===== Entries supplied =====
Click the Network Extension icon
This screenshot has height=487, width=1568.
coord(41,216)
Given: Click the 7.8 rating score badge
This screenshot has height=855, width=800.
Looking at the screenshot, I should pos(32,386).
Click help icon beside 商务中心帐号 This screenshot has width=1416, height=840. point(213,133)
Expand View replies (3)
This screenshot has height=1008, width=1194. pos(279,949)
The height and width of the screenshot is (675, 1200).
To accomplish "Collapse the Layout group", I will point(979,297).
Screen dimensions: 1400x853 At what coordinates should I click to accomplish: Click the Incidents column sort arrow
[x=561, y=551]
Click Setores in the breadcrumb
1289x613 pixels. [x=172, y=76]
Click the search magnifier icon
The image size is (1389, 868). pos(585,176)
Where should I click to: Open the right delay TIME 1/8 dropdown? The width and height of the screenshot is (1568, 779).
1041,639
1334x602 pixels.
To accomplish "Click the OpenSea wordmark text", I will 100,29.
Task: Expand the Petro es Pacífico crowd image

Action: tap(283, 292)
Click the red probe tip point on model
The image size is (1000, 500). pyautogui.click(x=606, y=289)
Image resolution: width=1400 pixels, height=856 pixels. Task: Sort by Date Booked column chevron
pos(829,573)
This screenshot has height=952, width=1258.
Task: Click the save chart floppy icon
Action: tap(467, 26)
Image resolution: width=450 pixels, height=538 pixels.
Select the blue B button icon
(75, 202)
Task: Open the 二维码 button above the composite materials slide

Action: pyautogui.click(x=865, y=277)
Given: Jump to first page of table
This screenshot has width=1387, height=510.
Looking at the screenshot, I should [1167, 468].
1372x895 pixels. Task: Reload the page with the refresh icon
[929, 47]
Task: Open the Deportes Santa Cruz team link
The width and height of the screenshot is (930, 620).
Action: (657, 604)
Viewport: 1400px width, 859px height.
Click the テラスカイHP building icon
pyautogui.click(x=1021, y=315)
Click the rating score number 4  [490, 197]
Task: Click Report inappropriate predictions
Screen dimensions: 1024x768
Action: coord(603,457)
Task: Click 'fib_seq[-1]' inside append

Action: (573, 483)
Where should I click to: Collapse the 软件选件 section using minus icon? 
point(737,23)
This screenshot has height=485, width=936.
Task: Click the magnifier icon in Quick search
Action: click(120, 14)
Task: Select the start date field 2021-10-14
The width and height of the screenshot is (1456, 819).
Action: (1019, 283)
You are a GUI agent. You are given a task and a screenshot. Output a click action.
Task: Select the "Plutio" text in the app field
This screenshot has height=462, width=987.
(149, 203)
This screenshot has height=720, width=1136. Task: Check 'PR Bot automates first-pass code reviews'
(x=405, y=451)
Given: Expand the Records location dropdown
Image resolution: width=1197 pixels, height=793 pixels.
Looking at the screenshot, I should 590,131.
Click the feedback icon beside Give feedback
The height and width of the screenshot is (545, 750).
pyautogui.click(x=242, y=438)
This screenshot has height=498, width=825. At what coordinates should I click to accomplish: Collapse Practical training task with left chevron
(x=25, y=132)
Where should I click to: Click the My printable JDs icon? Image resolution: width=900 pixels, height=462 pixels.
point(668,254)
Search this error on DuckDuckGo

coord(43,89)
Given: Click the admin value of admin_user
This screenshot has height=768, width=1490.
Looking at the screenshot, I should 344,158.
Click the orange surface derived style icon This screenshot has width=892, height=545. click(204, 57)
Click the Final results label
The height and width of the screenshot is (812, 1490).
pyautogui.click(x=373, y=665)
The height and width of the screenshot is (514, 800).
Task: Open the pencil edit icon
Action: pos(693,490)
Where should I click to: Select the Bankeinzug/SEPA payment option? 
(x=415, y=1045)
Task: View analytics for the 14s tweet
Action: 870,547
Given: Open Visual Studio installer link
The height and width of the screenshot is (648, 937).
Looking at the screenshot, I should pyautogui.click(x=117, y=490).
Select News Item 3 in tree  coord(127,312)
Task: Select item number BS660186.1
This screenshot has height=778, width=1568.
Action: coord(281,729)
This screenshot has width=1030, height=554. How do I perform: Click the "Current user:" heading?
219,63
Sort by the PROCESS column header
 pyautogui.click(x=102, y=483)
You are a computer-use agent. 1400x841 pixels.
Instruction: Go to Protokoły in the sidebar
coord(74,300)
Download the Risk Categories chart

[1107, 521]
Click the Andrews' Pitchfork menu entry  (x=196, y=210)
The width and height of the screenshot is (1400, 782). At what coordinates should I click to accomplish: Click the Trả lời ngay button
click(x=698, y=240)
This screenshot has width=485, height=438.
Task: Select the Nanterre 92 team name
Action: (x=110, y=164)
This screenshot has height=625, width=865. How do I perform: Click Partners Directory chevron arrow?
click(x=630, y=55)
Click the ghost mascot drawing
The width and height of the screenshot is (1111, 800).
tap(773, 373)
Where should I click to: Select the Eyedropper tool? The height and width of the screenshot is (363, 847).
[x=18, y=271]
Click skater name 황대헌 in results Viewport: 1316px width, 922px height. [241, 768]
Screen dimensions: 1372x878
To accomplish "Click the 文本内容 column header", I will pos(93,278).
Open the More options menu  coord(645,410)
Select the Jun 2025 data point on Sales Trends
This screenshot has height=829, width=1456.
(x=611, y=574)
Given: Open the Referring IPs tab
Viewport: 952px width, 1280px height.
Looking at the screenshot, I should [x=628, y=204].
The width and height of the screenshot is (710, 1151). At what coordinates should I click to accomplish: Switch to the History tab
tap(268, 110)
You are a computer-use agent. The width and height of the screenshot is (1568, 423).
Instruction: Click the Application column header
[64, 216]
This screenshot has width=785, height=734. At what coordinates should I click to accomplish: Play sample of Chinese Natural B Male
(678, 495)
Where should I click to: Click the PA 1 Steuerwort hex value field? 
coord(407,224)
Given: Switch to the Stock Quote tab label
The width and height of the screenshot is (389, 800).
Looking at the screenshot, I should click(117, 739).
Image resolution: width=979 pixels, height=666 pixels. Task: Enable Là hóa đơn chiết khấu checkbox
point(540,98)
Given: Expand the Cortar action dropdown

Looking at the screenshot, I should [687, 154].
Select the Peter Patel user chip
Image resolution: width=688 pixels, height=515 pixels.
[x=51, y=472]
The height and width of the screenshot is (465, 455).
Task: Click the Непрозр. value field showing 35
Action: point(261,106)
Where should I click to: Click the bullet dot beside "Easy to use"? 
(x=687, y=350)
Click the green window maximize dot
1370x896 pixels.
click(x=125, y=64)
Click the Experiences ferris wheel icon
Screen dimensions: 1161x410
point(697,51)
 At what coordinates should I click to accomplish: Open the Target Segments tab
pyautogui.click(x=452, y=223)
=====
Task description: Copy the entries between the line holding "Click help icon" and the line holding "I will point(979,297).", inclusive, reproducing each line without any change.

Reply:
Click help icon beside 商务中心帐号 This screenshot has width=1416, height=840. point(213,133)
Expand View replies (3)
This screenshot has height=1008, width=1194. pos(279,949)
The height and width of the screenshot is (675, 1200).
To accomplish "Collapse the Layout group", I will point(979,297).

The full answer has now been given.